Berkaitan dengan kejadian flu babi pada manusia tahun 2009 lalu, sebuah penelitian menyampaikan bahwa babi telah lama dianggap sebagai inang perantara yang potensial sebagai tempat virus avian influenza (flu burung) dapat beradaptasi dengan manusia. Surveilans 2005-2009 menemukan bahwa 52 sampel babi di 4 provinsi telah terinfeksi avian influenza A (H5N1) selama 2005–2007, sedangkan surveilans 2008-2009 hasilnya negatif. Analisia menunjukkan bahwa virus yang normalnya ditemukan pada unggas ini telah masuk ke dalam populasi babi di Indonesia paling sedikit 3 kali. Secara visual, tidak ada babi terinfeksi yang memiliki gejala mirip influenza, sehingga hal ini menunjukkan bahwa virus influenza A (H5N1) yang menginfeksi ternak babi dapat berkembang biak tanpa terdeteksi untuk waktu yang lama dan kemudian memfasilitasi adaptasi virus unggas ke inang mamalia. Dari penelitian ini menunjukkan bahwa babi juga berisiko terinfeksi saat terjadi wabah virus influenza A (H5N1) di unggas. Kesimpulan dari penelitian ini salah satunya adalah meskipun infeksi virus influenza A (H5N1) tidak dilaporkan terjadi di antara pekerja kandang babi di Indonesia, akan tetapi ada pekerja yang menunjukkan peningkatan kadar antibodi terhadap flu babi A ( H1N1) virus. Hal ini menunjukkan bahwa manusia memang rentan terhadap virus hasil adaptasi (mutasi) pada babi. Kemudian ketika terjadi pandemi flu babi (H1N1) tahun 2009 lebih lanjut menunjukkan bahwa babi dapat menjadi sumber virus potensial yang mampu menyebabkan pandemi influenza pada manusia. Penemuan ini menunjukkan bahwa ketika virus avian influenza A (H5N1) menyebar di antara babi dan kemudian beradaptasi untuk mengenali tipe reseptor manusia, maka peternak, pekerja babi, dan keluarganya akan berada pada risiko terbesar untuk terinfeksi oleh virus yang baru beradaptasi di ternak babi tersebut. Baca juga : African Swine Fever.

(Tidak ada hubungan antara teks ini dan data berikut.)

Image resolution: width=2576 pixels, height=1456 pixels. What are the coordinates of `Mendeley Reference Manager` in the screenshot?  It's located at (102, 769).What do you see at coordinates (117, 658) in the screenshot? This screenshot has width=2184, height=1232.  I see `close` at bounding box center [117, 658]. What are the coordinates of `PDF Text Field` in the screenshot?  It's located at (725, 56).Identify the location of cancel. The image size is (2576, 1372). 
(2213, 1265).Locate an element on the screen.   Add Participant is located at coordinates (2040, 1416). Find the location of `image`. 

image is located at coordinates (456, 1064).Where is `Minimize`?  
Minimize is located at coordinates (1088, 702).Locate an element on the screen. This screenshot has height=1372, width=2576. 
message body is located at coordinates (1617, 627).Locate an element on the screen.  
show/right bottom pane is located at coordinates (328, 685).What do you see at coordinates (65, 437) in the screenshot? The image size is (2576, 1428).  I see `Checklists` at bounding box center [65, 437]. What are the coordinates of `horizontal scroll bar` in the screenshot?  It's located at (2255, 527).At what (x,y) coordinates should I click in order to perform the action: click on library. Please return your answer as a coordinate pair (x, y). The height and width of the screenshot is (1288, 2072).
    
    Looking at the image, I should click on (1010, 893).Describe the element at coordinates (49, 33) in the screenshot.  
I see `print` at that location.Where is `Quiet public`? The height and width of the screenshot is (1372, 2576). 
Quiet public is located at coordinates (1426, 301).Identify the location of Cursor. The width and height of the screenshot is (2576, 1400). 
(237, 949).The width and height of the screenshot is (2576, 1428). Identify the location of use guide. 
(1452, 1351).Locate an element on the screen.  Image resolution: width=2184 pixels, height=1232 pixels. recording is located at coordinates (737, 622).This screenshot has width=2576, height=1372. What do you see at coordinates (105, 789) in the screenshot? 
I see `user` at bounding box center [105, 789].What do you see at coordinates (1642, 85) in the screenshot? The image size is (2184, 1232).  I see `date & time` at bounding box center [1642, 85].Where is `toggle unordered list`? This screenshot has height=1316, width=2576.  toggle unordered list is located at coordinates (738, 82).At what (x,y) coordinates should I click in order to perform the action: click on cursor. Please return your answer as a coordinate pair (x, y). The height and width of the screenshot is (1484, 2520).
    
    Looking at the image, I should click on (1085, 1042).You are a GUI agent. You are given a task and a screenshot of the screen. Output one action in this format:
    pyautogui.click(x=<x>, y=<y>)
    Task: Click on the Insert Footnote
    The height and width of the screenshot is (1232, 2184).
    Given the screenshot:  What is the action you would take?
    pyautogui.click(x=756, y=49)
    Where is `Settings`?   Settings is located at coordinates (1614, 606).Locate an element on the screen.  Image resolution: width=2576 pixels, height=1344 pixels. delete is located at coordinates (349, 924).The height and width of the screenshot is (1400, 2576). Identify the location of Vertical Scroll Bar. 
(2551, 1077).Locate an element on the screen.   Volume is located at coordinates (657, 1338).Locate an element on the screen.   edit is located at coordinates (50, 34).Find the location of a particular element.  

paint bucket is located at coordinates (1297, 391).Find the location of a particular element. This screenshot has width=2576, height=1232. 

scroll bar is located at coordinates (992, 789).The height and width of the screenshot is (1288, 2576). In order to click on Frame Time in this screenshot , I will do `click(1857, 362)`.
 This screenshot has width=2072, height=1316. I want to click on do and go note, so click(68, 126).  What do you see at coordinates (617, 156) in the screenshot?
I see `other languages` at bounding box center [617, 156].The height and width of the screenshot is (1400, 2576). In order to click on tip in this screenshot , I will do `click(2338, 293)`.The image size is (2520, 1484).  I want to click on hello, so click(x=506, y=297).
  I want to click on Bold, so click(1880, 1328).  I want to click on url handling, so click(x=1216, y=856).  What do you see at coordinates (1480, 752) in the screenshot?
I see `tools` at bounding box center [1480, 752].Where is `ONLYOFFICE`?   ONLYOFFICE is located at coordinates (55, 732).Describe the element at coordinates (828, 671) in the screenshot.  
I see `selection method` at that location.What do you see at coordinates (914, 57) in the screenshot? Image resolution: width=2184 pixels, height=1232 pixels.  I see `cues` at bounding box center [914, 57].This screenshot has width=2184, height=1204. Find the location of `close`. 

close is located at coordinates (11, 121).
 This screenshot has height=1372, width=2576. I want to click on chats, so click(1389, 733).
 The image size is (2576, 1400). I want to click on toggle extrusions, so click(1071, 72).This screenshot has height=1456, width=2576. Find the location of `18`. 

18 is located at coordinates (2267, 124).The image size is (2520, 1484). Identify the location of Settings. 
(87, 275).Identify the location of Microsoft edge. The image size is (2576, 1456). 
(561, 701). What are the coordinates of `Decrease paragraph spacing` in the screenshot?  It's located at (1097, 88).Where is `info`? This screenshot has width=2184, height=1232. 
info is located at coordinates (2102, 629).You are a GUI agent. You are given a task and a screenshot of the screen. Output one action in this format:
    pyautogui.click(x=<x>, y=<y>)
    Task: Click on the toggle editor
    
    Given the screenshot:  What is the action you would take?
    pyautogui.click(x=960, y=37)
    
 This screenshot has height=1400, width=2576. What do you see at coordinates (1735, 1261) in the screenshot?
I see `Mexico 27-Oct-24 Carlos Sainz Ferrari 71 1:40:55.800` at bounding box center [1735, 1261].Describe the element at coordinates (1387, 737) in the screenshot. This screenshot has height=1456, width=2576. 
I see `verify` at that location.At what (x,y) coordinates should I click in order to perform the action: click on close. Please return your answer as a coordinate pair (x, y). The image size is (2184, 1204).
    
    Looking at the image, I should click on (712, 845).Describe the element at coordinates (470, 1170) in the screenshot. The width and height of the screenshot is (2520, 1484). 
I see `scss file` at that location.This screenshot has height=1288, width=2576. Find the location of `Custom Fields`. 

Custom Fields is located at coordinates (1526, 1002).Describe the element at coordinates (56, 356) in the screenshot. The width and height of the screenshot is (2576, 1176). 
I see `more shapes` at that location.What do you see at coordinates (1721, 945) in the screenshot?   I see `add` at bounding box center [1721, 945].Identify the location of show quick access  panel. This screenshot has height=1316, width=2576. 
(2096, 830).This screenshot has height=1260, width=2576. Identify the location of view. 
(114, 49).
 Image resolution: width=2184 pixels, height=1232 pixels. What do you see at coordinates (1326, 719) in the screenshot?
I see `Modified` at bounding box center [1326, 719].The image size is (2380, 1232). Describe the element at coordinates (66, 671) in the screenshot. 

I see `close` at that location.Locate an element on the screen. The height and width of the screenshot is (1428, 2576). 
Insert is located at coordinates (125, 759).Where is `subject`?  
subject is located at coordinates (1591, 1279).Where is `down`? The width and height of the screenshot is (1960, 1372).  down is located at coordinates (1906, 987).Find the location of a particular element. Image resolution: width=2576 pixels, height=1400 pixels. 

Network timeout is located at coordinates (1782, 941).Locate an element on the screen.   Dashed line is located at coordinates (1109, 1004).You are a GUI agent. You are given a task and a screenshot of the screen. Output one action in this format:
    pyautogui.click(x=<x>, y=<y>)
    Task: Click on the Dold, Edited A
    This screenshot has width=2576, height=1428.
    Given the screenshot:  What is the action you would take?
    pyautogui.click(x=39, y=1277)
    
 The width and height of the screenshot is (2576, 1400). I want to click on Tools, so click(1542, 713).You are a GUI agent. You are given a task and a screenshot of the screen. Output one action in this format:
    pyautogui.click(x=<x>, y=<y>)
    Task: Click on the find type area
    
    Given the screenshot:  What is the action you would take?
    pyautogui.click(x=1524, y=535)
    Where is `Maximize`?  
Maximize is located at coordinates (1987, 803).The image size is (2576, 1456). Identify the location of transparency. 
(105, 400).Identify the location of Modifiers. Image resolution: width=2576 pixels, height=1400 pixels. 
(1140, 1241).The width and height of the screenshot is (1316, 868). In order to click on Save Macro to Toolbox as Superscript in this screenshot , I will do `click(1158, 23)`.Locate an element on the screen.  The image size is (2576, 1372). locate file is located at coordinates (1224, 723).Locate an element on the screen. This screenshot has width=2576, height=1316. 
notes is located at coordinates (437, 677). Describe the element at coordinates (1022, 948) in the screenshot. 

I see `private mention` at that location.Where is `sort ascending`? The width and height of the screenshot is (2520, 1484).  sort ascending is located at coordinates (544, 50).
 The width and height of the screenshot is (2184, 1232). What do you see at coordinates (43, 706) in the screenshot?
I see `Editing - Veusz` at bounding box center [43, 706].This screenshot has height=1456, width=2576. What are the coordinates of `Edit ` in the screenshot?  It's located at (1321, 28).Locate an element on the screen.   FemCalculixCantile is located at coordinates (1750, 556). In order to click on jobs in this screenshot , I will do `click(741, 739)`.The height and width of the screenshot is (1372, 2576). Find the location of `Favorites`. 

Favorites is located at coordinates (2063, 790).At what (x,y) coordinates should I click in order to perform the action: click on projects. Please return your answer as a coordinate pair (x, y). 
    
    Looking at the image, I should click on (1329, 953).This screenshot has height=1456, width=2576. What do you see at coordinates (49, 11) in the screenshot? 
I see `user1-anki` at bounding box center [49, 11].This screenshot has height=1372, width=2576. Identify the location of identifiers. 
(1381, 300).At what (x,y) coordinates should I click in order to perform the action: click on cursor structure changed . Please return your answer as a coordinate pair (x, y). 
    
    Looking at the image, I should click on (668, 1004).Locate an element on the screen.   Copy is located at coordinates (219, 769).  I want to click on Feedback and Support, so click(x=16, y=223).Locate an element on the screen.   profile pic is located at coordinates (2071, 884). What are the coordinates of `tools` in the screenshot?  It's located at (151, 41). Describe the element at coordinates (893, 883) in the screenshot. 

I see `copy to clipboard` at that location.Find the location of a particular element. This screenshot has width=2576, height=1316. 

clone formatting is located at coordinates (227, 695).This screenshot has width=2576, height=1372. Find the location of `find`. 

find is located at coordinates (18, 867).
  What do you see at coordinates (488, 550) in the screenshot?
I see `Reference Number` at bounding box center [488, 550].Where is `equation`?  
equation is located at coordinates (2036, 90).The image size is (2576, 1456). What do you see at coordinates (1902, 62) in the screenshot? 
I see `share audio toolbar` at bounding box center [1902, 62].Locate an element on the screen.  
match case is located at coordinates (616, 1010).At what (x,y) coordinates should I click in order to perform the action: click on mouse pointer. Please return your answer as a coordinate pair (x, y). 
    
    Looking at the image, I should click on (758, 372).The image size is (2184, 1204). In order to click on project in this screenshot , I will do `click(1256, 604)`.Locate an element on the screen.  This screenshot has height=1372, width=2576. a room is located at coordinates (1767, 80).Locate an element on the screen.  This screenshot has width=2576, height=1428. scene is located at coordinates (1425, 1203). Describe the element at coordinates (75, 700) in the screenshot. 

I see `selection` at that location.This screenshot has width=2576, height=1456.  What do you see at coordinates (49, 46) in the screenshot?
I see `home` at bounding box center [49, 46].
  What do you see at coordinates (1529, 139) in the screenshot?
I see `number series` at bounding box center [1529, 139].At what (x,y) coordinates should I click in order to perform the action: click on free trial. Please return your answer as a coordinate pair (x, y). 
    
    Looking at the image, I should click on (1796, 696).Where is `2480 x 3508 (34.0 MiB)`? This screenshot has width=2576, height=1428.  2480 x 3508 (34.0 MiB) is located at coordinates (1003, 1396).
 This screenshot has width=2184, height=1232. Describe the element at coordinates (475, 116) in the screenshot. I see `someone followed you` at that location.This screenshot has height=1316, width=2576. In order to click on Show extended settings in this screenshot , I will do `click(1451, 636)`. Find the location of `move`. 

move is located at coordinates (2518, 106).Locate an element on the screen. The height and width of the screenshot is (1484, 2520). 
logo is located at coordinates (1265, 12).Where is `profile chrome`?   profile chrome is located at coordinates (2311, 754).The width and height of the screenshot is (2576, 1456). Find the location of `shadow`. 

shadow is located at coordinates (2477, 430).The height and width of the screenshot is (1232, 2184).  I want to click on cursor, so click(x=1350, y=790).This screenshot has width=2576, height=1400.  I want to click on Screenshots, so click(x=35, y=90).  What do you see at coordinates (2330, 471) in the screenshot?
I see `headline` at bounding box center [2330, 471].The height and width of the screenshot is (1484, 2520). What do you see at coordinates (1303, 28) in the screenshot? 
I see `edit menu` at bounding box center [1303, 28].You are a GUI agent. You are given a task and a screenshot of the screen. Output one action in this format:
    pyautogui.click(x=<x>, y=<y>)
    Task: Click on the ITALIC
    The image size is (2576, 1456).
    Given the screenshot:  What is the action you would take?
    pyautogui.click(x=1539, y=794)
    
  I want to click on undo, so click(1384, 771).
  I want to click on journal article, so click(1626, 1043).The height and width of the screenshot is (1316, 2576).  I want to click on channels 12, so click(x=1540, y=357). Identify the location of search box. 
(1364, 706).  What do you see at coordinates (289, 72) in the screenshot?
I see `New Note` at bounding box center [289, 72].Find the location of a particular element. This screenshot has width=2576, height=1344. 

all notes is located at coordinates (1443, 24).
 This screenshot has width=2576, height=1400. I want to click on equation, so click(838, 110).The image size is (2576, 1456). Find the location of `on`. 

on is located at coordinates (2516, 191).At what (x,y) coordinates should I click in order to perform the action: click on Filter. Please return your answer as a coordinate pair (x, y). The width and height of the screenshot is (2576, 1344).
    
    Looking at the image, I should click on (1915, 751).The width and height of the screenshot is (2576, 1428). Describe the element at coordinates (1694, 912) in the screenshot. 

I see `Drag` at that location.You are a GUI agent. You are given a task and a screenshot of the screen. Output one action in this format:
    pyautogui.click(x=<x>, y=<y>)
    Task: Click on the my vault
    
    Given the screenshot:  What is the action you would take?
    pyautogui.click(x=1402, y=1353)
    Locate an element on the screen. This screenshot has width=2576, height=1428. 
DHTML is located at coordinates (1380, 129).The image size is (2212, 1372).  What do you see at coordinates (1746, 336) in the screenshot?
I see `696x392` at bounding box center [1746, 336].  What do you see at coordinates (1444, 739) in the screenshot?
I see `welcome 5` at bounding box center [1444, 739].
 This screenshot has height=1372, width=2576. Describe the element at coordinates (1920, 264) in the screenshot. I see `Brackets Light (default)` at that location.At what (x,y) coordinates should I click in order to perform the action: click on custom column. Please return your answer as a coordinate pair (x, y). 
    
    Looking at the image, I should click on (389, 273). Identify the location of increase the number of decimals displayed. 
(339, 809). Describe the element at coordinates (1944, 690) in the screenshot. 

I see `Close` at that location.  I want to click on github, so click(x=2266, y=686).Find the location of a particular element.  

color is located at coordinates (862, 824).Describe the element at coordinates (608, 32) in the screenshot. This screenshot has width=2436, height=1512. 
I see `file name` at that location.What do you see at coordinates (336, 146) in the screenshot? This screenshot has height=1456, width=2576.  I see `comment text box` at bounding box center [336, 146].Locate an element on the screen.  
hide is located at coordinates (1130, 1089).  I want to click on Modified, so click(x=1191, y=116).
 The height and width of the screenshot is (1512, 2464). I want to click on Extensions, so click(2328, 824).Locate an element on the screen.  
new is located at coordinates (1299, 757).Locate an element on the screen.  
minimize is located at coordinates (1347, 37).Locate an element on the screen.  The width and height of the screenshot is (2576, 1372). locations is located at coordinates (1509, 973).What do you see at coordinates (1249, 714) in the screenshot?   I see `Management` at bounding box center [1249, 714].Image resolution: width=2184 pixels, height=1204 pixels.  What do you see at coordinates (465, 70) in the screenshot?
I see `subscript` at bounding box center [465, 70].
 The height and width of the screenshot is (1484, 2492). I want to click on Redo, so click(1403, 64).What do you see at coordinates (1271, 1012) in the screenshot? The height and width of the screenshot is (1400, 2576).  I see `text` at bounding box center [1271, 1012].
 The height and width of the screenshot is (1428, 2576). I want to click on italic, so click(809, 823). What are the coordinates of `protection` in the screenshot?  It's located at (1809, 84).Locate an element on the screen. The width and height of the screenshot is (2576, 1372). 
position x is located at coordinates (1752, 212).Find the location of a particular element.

Bagaimana dengan vaksin influenza ? Mungkin di pasar global sudah ada vaksin influenza yang tersedia untuk dipakai sebagai salah satu upaya pengendalian infeksi virus influenza pada babi. Vaksin akan memberikan perlindungan yang baik, jika mencerminkan subtipe dan strain di suatu wilayah dan harus terus dimonitor tingkat keberhasilannya mengingat mutasi virus yang bisa saja terjadi. Kita harus tahu, vaksin tidak selalu bisa mencegah terjadinya infeksi atau shedding virus di lapangan, tetapi babi yang sudah divaksinasi umumnya memiliki tingkat keparahan penyakit yang lebih ringan jika terinfeksi daripada babi yang tidak divaksin. Di Indonesia, vaksin swine influenza belum tersedia sehingga pelaksanaan managemen pemeliharaan yang baik dan biosekuriti menjadi hal yang harus dioptimalkan dalam upaya pengendalian penyakit ini.